Market Commentary

Post Market views - Feb 16, 2023 - Reliance Securities

Posted On : 2023-02-16 23:26:30( TIMEZONE : IST )

Post Market views - Feb 16, 2023 - Reliance Securities

Mr. Mitul Shah - Head of Research at Reliance Securities.

Indian equities ended largely flat amid positive cues in global markets. Nifty ended at +0.1% while broader markets out-performed the main indices as Nifty Mid Cap and Nifty Small Cap were up 0.7% and 1% respectively. Sectoral indices ended mixed. Nifty IT (+1.6%), Nifty Reality (+1.3%) and Nifty Metal (+1.2%) were the major gainers while Nifty Fin Service (-0.3%), Nifty Bank (-0.2%) and Nifty PSU Bank (-0.2%) were the major laggards. Meanwhile, data showed that India's imports from Russia has jumped ~5x to $37.31bn during April-January FY23 on account of increasing inbound shipments of crude oil from that country. Russia has become India's fourth largest import source during the 10-month period of the current fiscal.
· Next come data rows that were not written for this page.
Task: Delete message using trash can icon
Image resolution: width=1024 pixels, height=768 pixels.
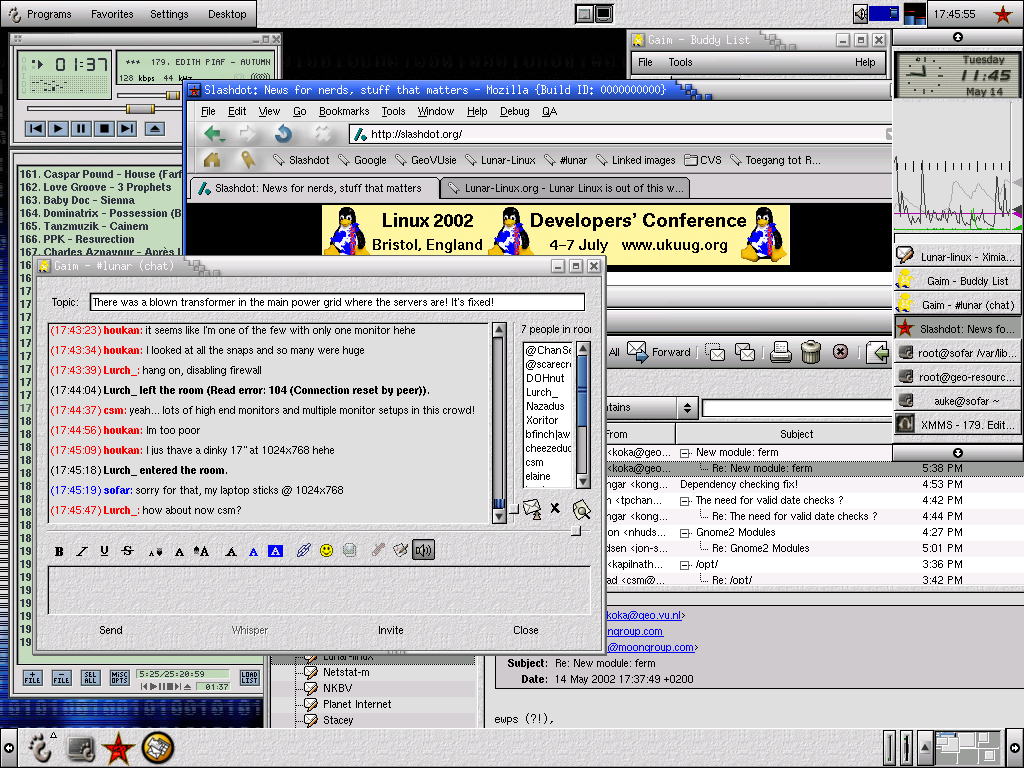Action: coord(811,351)
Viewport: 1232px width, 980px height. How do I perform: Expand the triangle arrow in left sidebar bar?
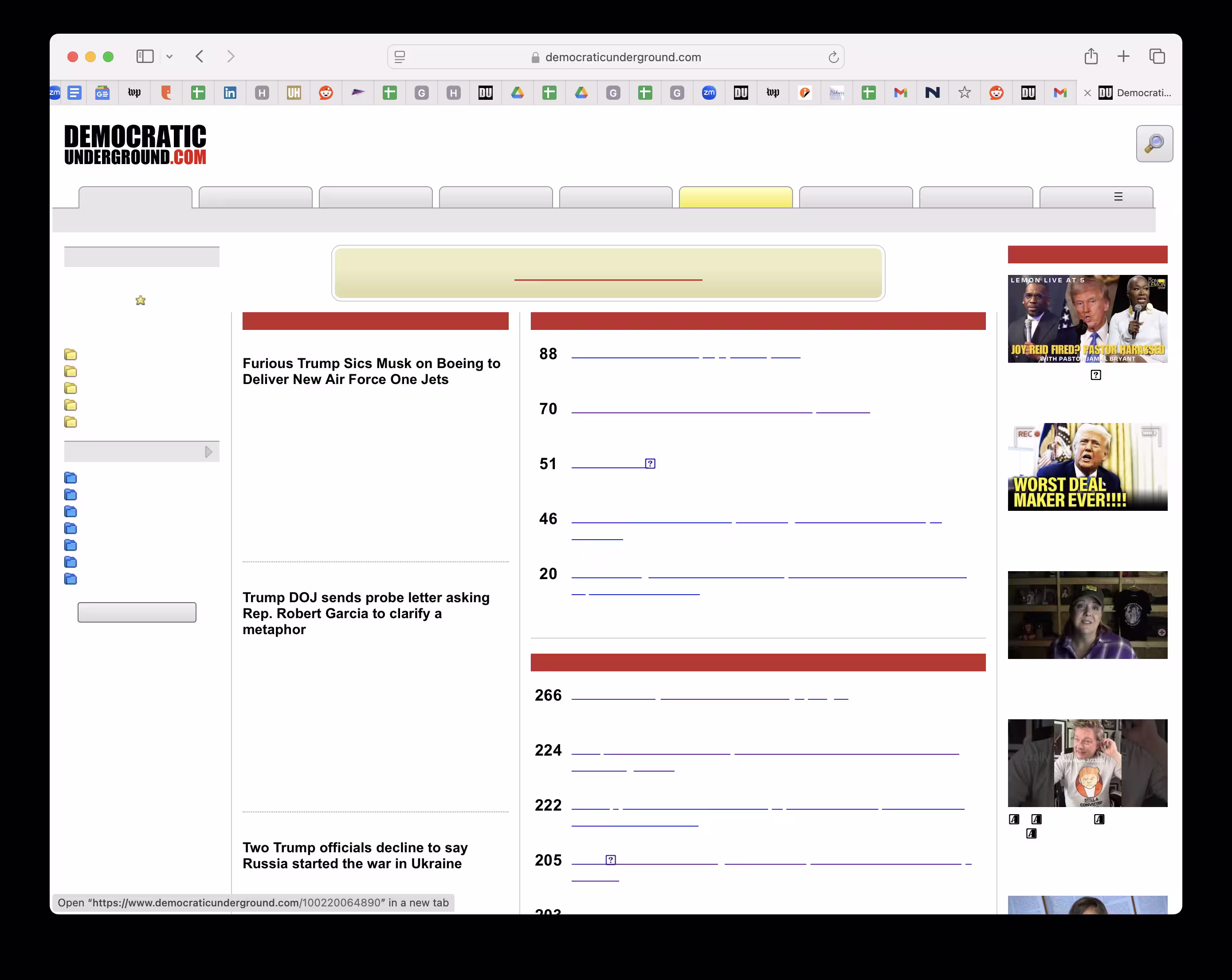tap(208, 452)
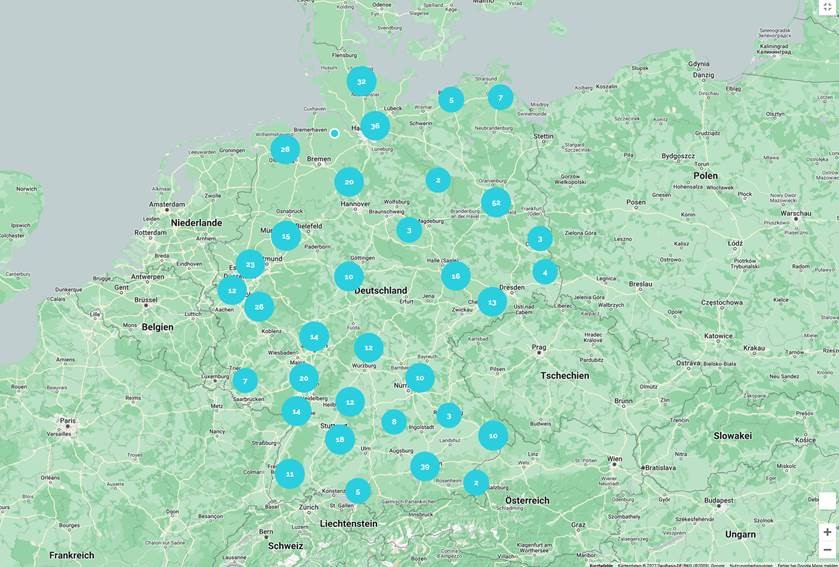Image resolution: width=839 pixels, height=567 pixels.
Task: Click the cluster marker labeled 23
Action: click(x=250, y=264)
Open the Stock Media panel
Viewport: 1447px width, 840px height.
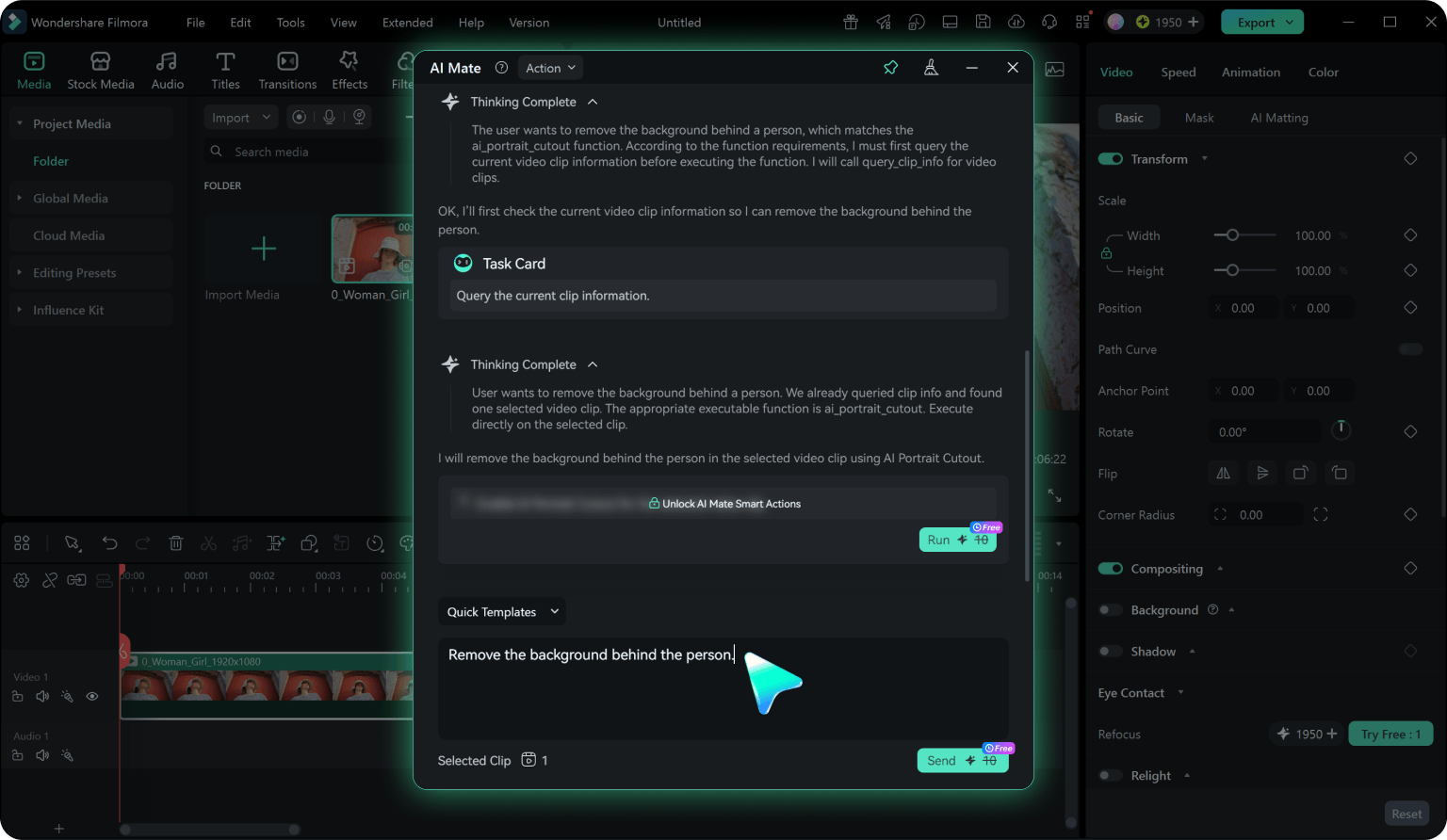tap(101, 71)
The U.S. stocks ended higher despite data showing a rebound in retail sales, a sign of economic strength that could encourage the Federal Reserve to keep combating inflation by raising interest rates. The S&P 500 closed 0.3% higher and the Nasdaq jumped 0.9%. The Dow Jones ended higher by 0.1%. Retail sales rose 3% in January, bouncing back from recent declines as jobs growth accelerated. 10-year Treasury yields climbed to 3.808% from 3.760% Tuesday. It finally closed at 3.793%. Treasury yields have climbed steadily this month following strong jobs data and got a further boost from Tuesday's CPI report and yesterday's retail sales data.

The earnings season is almost over with a few results left to be reported. The aggregate results for the sample of NSE 500 companies so far has seen Revenue/EBITDA/PAT growth of 19%/ 11%/ 5% YoY. Profitability has been under pressure due to elevated raw material costs on a YoY basis. RM costs though have cooled off on a QoQ basis leading to improvement in gross margins. PAT growth has been impacted due to higher finance costs on the back of increase in interest rates. After dipping for two months, India's retail inflation surged in January to 6.52%, above the RBI's tolerance band of 2-6%. A surge was expected due to an unfavourable base effect from last year. But January's 6.52% rise against 5.72% in December was much higher than expected, partly fuelled by rising food prices. Food inflation was up 5.94% vs 4.2% in December. On the other hand, WPI eased to a 24 month low in January at 4.73% YoY vs 4.95% last month. This indicates moderating supply side pressures and should help in cooling down CPI in the coming months.